• _Task_:
Your response should reproduce every line of the entries that contains the word "agent".

• _Given records_:
* * * *
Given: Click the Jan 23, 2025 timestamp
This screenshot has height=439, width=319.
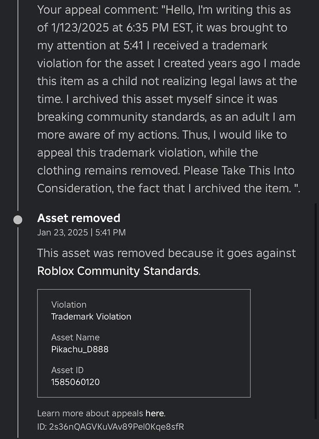Looking at the screenshot, I should pos(81,233).
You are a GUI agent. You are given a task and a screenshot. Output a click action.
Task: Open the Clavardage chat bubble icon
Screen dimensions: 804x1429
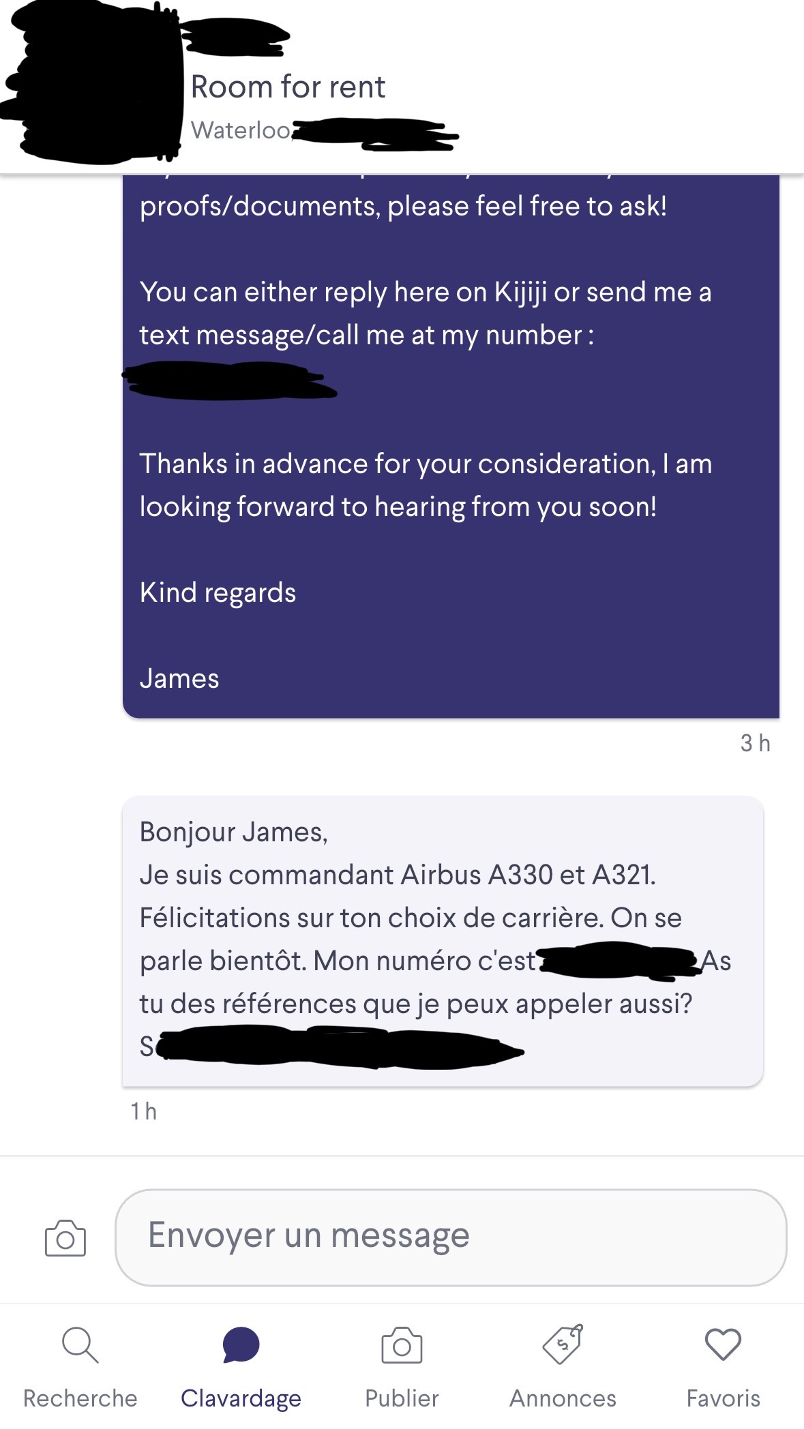point(241,1344)
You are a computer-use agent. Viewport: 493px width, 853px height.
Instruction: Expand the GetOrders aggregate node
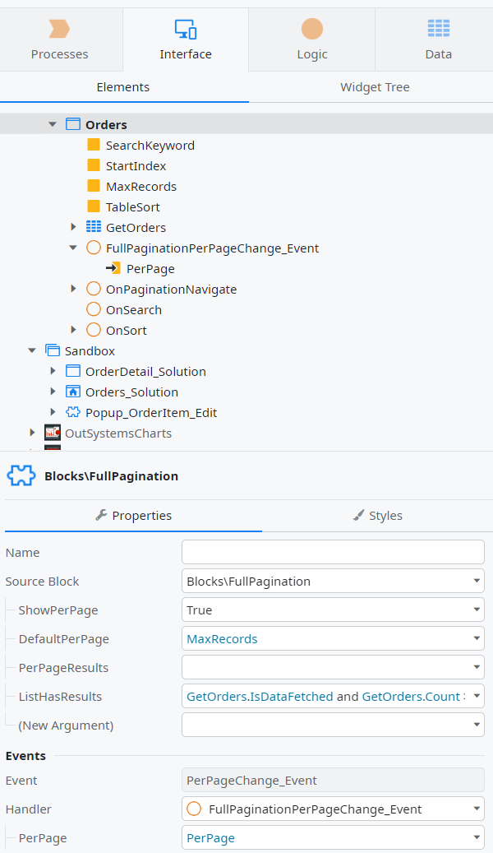(73, 227)
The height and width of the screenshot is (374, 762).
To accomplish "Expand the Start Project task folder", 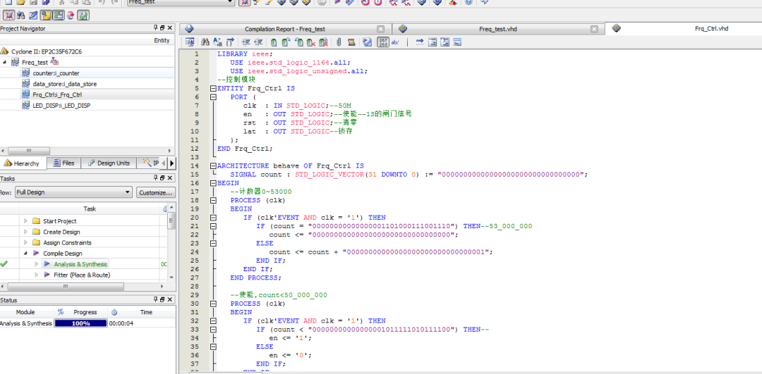I will pos(25,221).
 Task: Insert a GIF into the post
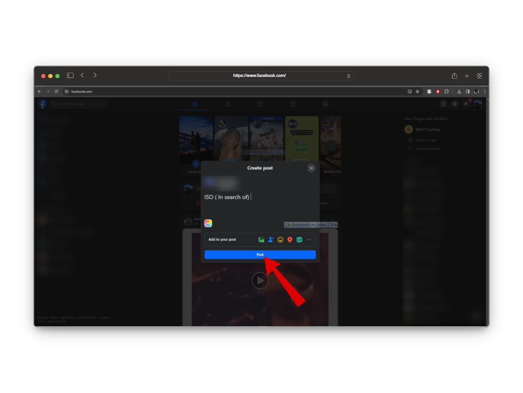(299, 240)
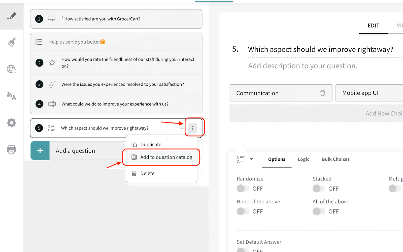Enable the All of the above toggle
The width and height of the screenshot is (403, 252).
pyautogui.click(x=319, y=211)

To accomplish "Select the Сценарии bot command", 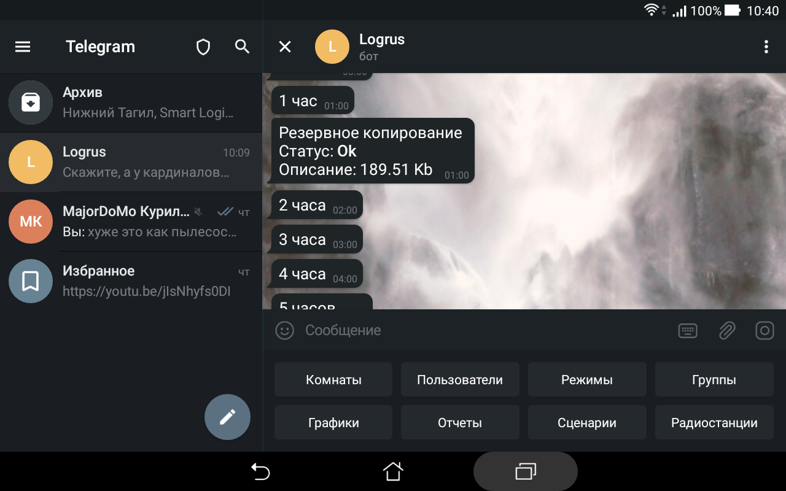I will click(587, 422).
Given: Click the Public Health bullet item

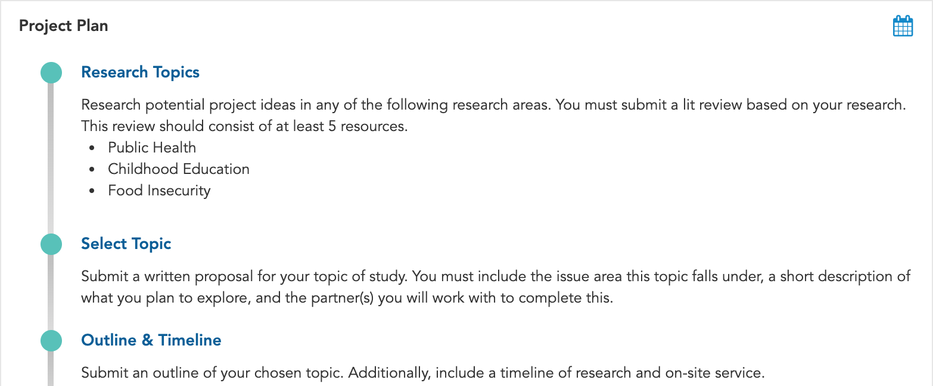Looking at the screenshot, I should 152,148.
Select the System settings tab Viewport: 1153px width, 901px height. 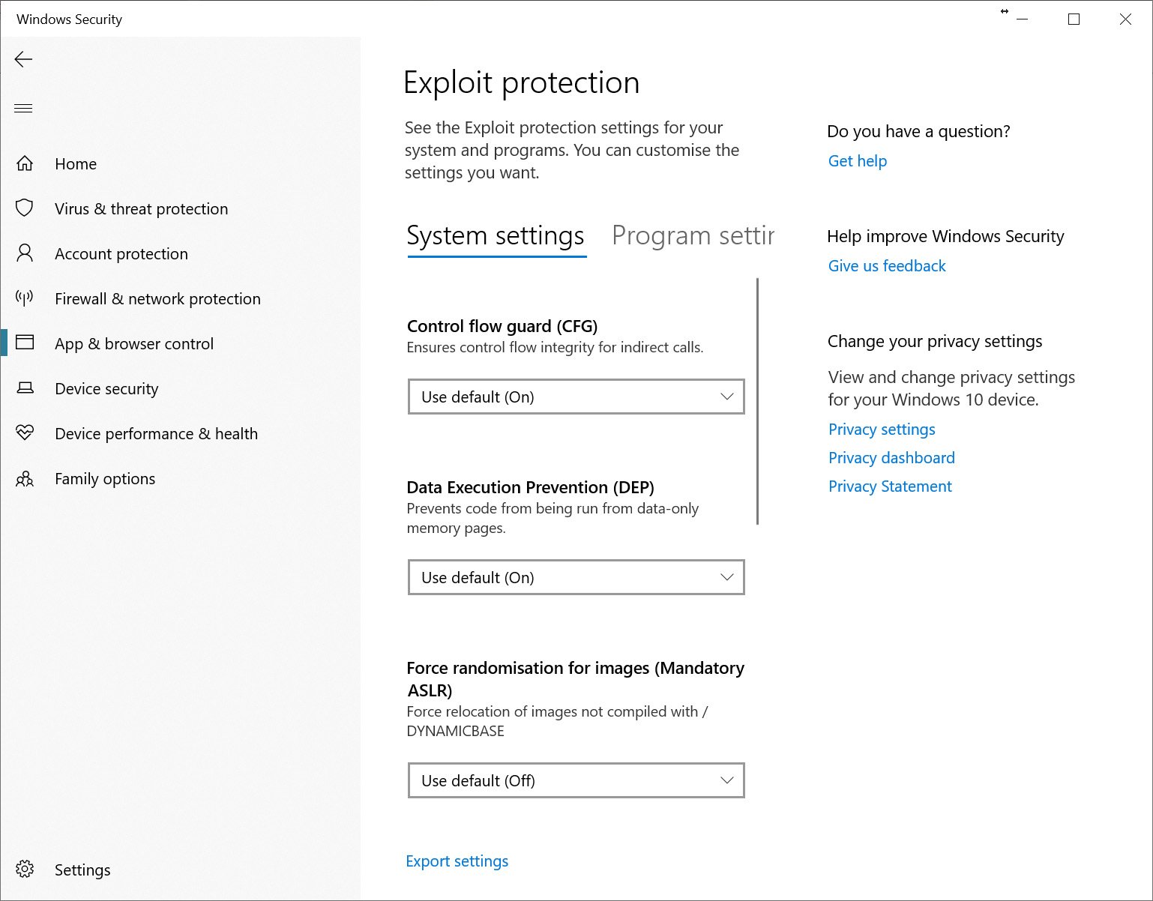coord(496,236)
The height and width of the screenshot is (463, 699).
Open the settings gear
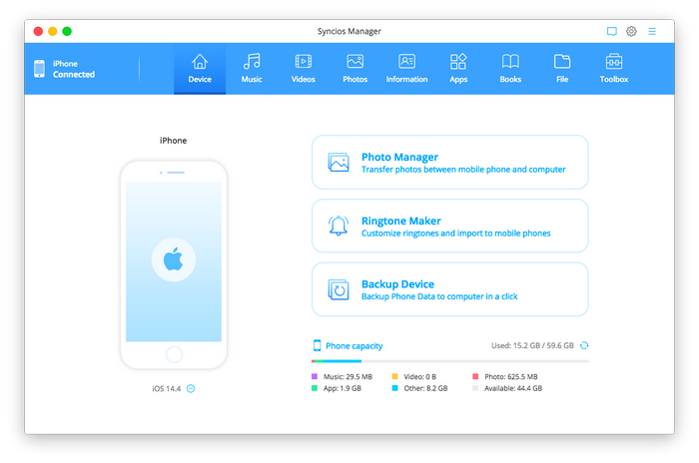point(631,32)
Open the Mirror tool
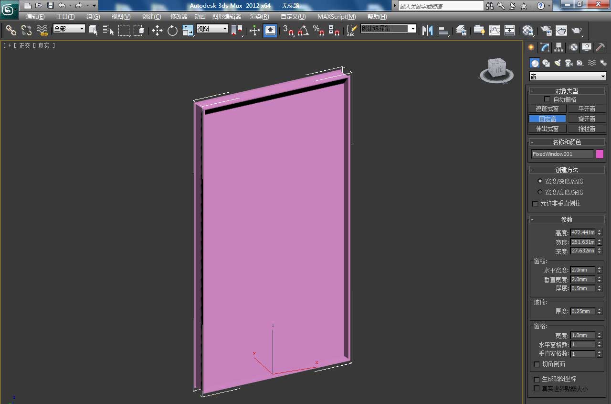Viewport: 611px width, 404px height. coord(427,31)
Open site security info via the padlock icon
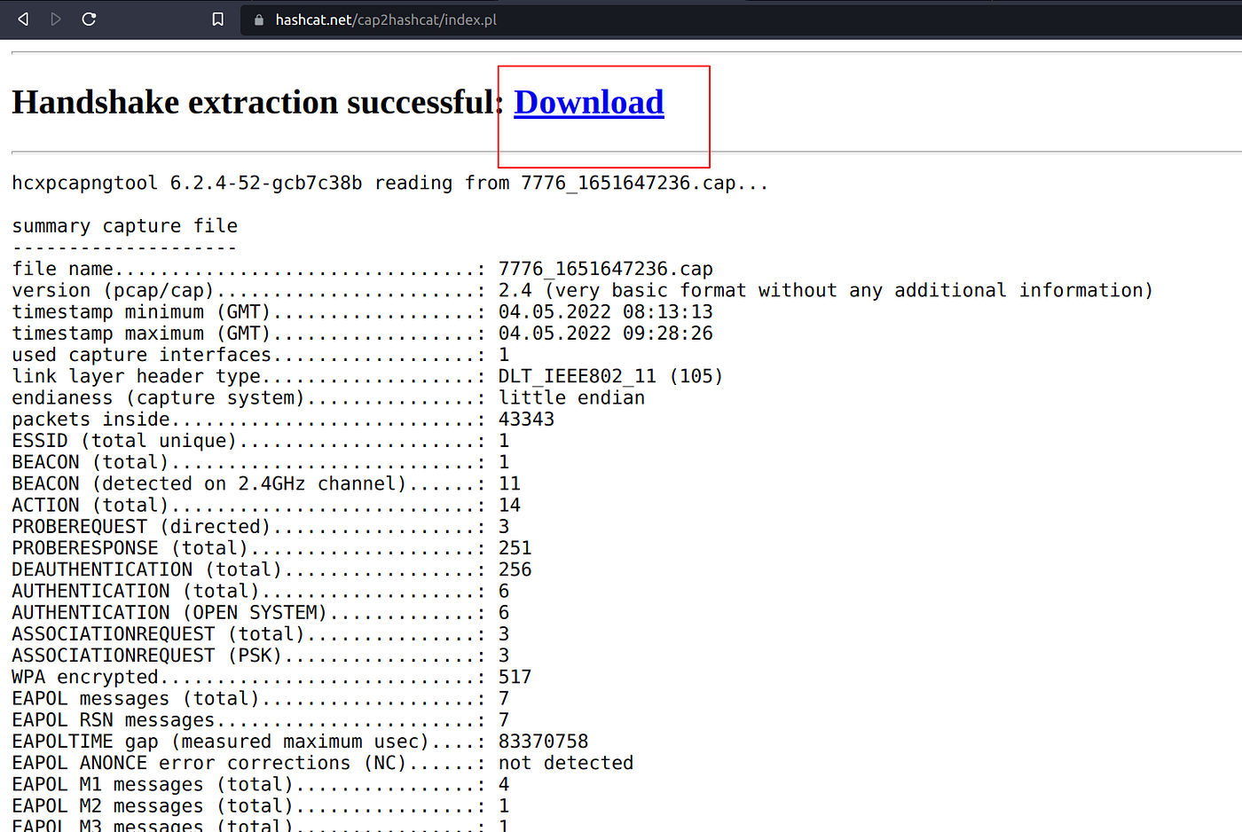The height and width of the screenshot is (832, 1242). [x=257, y=19]
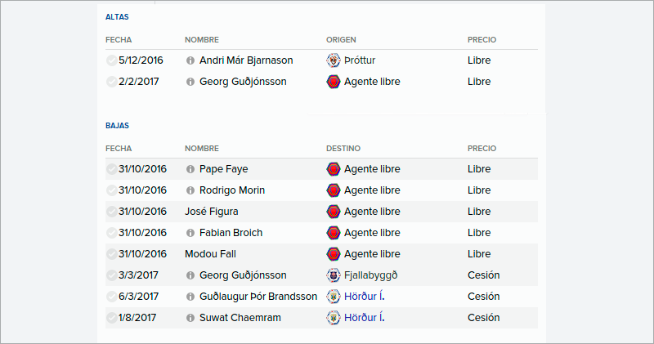Click the Þróttur club badge

334,60
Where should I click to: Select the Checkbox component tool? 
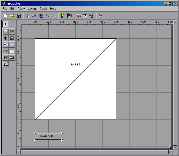pyautogui.click(x=12, y=38)
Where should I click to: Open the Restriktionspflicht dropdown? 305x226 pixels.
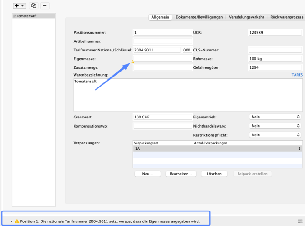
* * * *
• _Response_:
You are a GUI agent. You are given a task and a screenshot. Output a click action.
You are a computer-use agent. Viewport: 493px width, 853px height.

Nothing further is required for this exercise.